Secretários exonerados após rompimento

Como reação, o prefeito determinou a exoneração de todos os ocupantes de cargos comissionados ligados aos vereadores que aderiram à nova mesa diretora. A lista inclui:

  • Del, secretário de Infraestrutura, pai do vereador Del Filho;
  • Lazer Peixoto, secretário de Cultura, marido da vereadora Thaysinha Peixoto;
  • Berg Júnior, secretário de Esportes, filho do presidente da Câmara, Geraldo dos Santos;
  • Mariana Andrade, controladora-geral do município, esposa do vereador Marcinho Calheiros;
  • Outras indicações políticas em diferentes secretarias, ligadas aos parlamentares dissidentes.

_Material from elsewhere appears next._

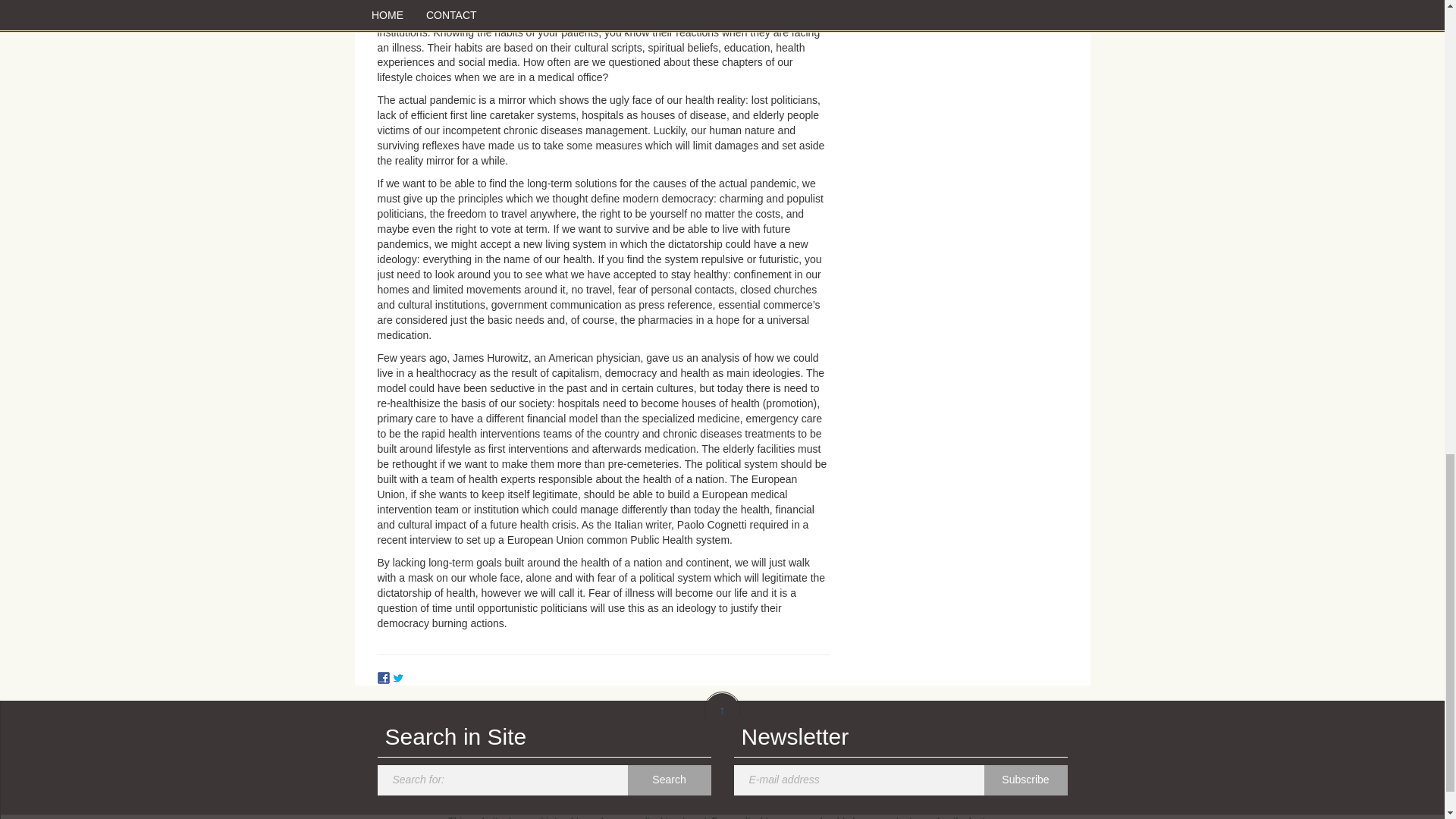
Subscribe (1025, 779)
Search (669, 779)
Search (669, 779)
Subscribe (1025, 779)
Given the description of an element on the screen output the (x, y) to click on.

Algumas dessas exonerações ainda não foram publicadas oficialmente no Diário Oficial, mas foram confirmadas por fontes da própria administração municipal.

Vereadores rompem com o Executivo

Os vereadores que romperam com o prefeito e apoiaram a reeleição de Geraldo dos Santos são:

  • Marcinho Calheiros
  • Thaysinha Peixoto
  • Del Filho
  • Djalma Elias
  • Eliane Buarque
  • Geraldo dos Santos

Segundo informações divulgadas pela própria gestão municipal, circulam denúncias de que os parlamentares teriam recebido mais de R$ 100 mil em espécie cada, como parte de uma suposta negociação para apoio à nova mesa diretora. Até o momento, não há confirmação oficial sobre as denúncias, e os citados não se pronunciaram publicamente.

Disputa por palanques em 2026

A tensão entre Marcos Silva e Antônio Albuquerque tem raízes em divergências estratégicas sobre as eleições estaduais de 2026. O deputado estadual articula apoio ao prefeito de Maceió, JHC (PL), como candidato ao governo de Alagoas, e ao deputado Davi Davino Filho (PP) para o Senado. Já o prefeito de Messias demonstra inclinação a apoiar o ministro dos Transportes, Renan Filho (MDB), para o governo estadual, e a reeleição de Renan Calheiros (MDB) ao Senado.

Esse alinhamento de Marcos Silva ao MDB e à base federal tem gerado desconforto no grupo político de Antônio Albuquerque, que era considerado o fiador da candidatura do atual prefeito em 2020 e 2024. A ruptura entre ambos resultou também em disputas por nomeações e controle de pastas dentro da administração municipal.

Lealdade de parte da base

Apesar do racha, quatro vereadores mantêm apoio à gestão de Marcos Silva:

  • Biel Calheiros (MDB)
  • Everaldo Eusébio (MDB)
  • Felipe Ferreira (Solidariedade)
  • Barra Nova (Solidariedade)

Esses parlamentares protocolaram requerimento para impugnar a eleição da nova mesa diretora, alegando irregularidade no processo e antecipação fora dos prazos regimentais. Após o protocolo, eles se retiraram da sessão como forma de protesto.

Próximos passos

A expectativa dentro da Prefeitura é de que a nova maioria na Câmara possa propor medidas que limitem a atuação do Executivo, incluindo a possibilidade de abertura de processo de cassação contra o prefeito.

O prefeito e o deputado estadual ainda não se pronunciaram oficialmente sobre os últimos desdobramentos. Enquanto isso, a situação política em Messias segue em clima de incerteza e forte polarização local.